A ministra Tereza Cristina (Agricultura) e o próprio presidente do Incra, Geraldo José da Camara Ferreira de Melo Filho, são ruralistas.

A Constituição determina, em seu artigo 184, que compete à União “desapropriar por interesse social, para fins de reforma agrária, o imóvel rural que não esteja cumprindo sua função social, mediante prévia e justa indenização”.

Em artigo publicado em julho, a Confederação Nacional das Associações dos Servidores do Incra (Cnasi)  afirma que neste ano a autarquia completou 50 anos “em um dos piores momentos de sua história, com enorme retração de seu orçamento, abandono das ações de democratização de acesso à terra e um terço dos servidores que tinha na sua fundação”.

Posseiros

De acordo com a entidade, os atuais gestores atuam unicamente na entrega de títulos de propriedade a assentados da reforma agrária e a posseiros que ocupam terras da União, “com destaque para áreas da Amazônia Legal”.

“O orçamento proposto é para liquidar, para acabar com qualquer perspectiva de reforma agrária no Brasil, para acabar com a instituição Incra.

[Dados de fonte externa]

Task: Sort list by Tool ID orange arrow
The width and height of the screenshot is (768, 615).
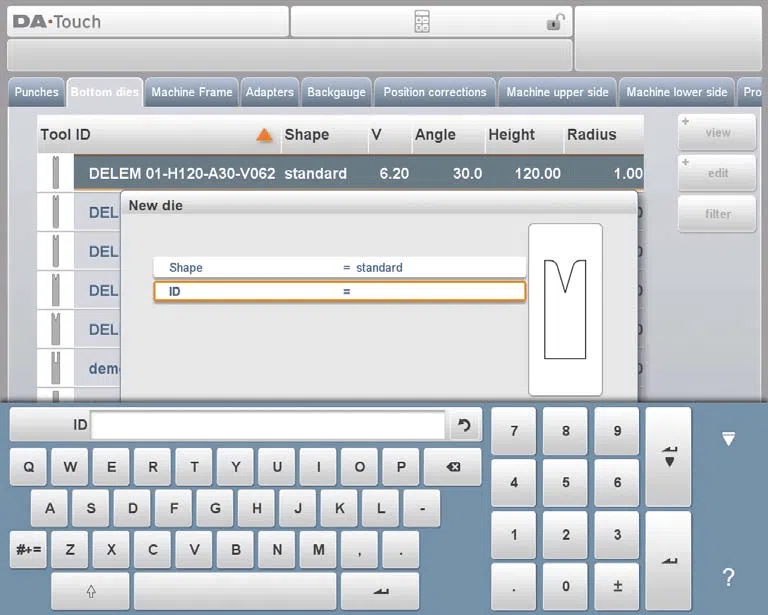Action: click(x=264, y=135)
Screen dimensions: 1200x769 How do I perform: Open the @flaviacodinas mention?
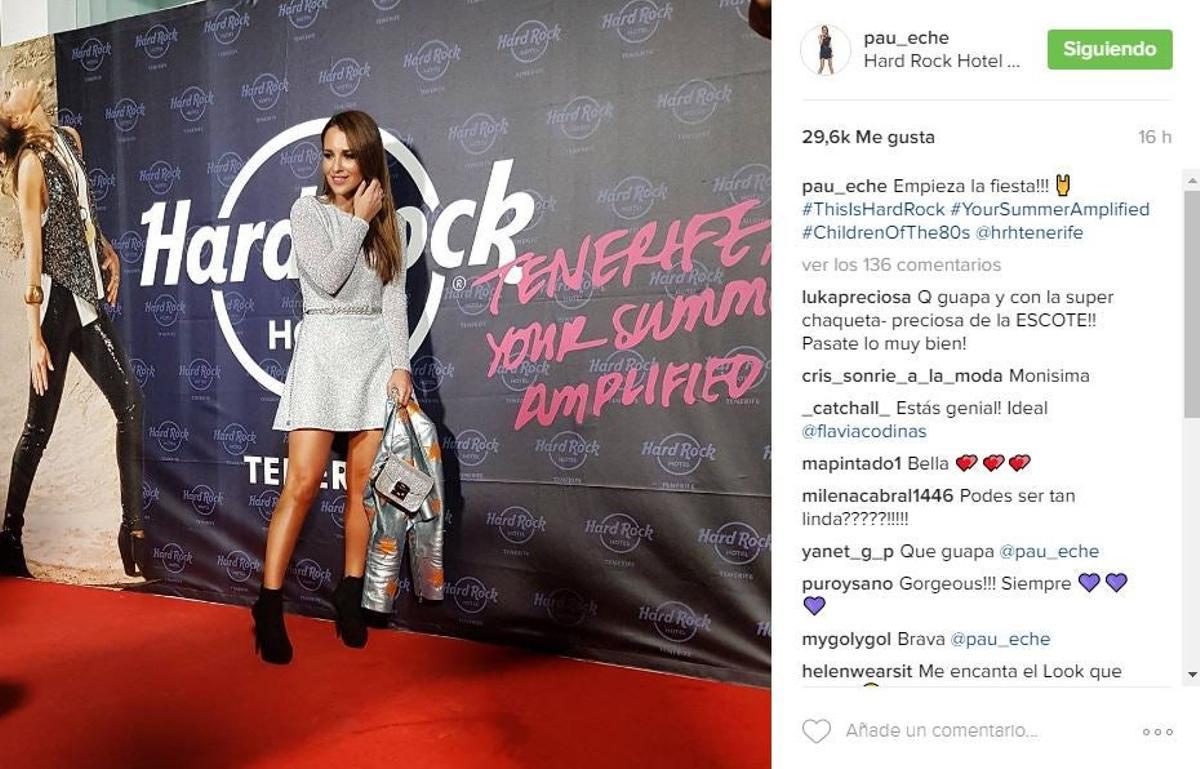(x=864, y=431)
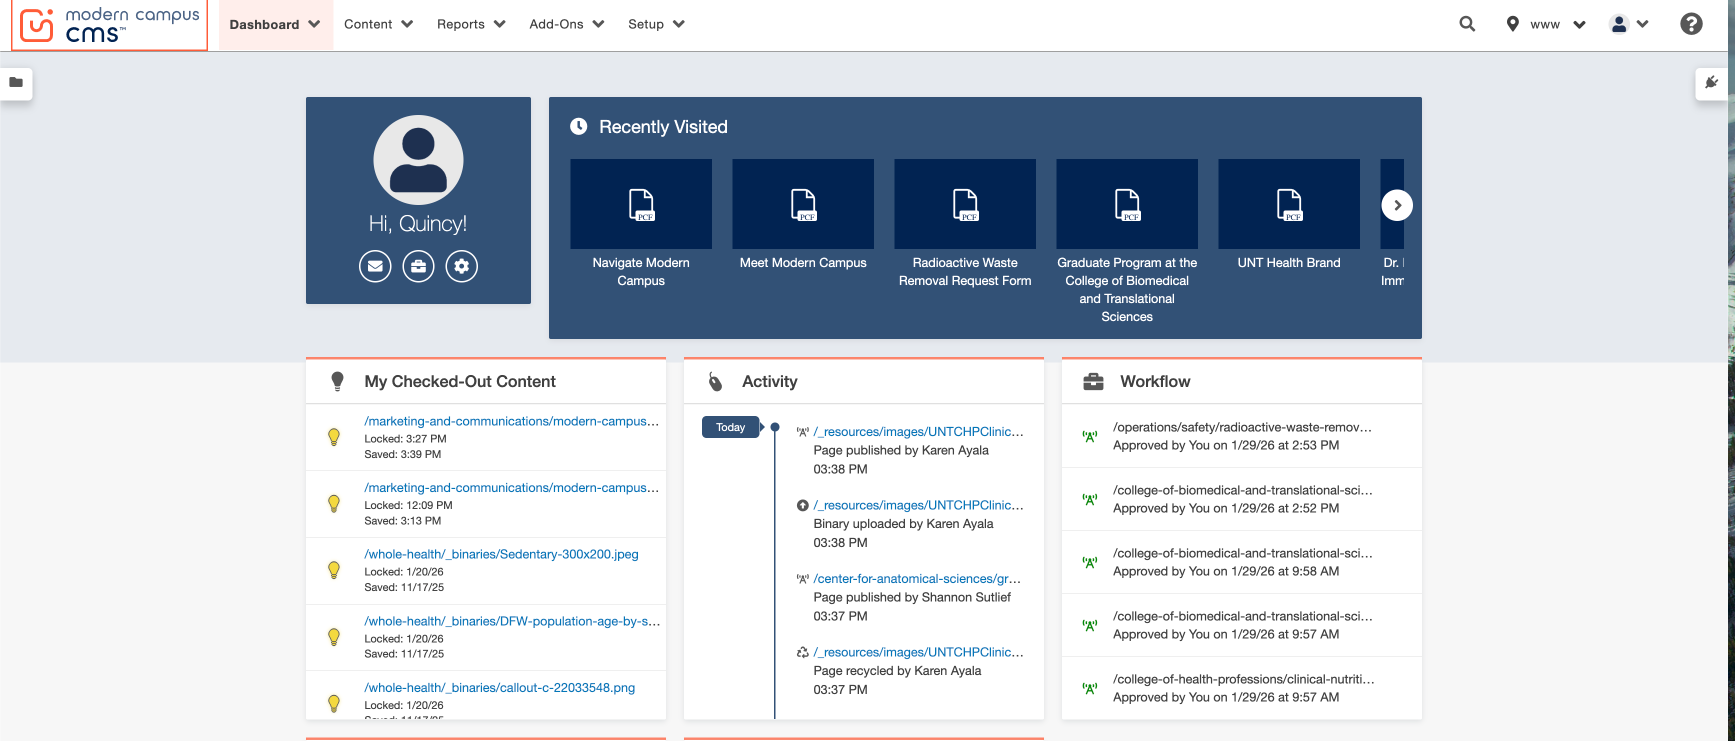Toggle lightbulb for first checked-out page
Image resolution: width=1735 pixels, height=741 pixels.
[x=334, y=437]
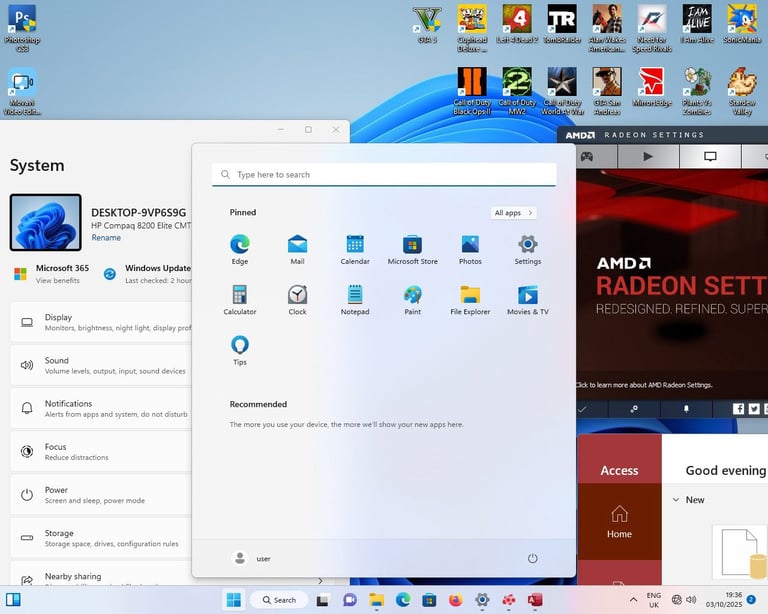Screen dimensions: 768x614
Task: Open the GTA San Andreas desktop shortcut
Action: 606,84
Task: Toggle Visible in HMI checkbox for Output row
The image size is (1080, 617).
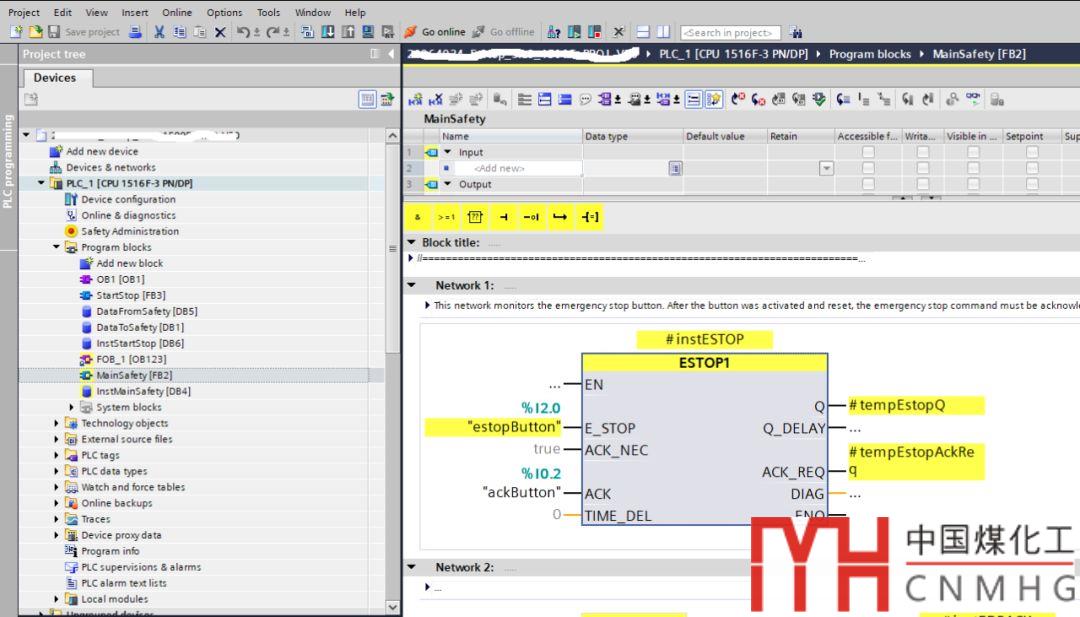Action: 973,184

A sociedade e os movimentos sociais do campo têm que fazer uma reação grande agora. E nós, do Parlamento, vamos ter brigar muito”, afirmou o deputado federal Beto Faro (PT-PA) à Folha de SP sobre o caso.

Falta de orçamento

O sociólogo e professor da UnB (Universidade de Brasília) Sérgio Sauer, tambe´mke para a folha, chama a atenção para notícias de que, mesmo no caso de terras já desapropriadas, o Incra estaria desistindo dos processos de assentamento sob a alegação de falta de orçamento.

Para ele, a situação tende a agravar a pobreza no campo, a desigualdade e os conflitos.

“O Incra está completamente paralisado. Antes tinha uma ouvidoria agrária que, de alguma foram, mediava alguns casos de conflito no campo. Agora, está proibido, por regras internas, de fazer essa mediação, então o cenário é de agravamento, como aconteceu recentemente em Minas.”

Sauer se refere a uma ação de reintegração de posse em agosto que resultou em tensão e feridos em uma área invadida por um grupo do MST, em Campo do Meio (MG).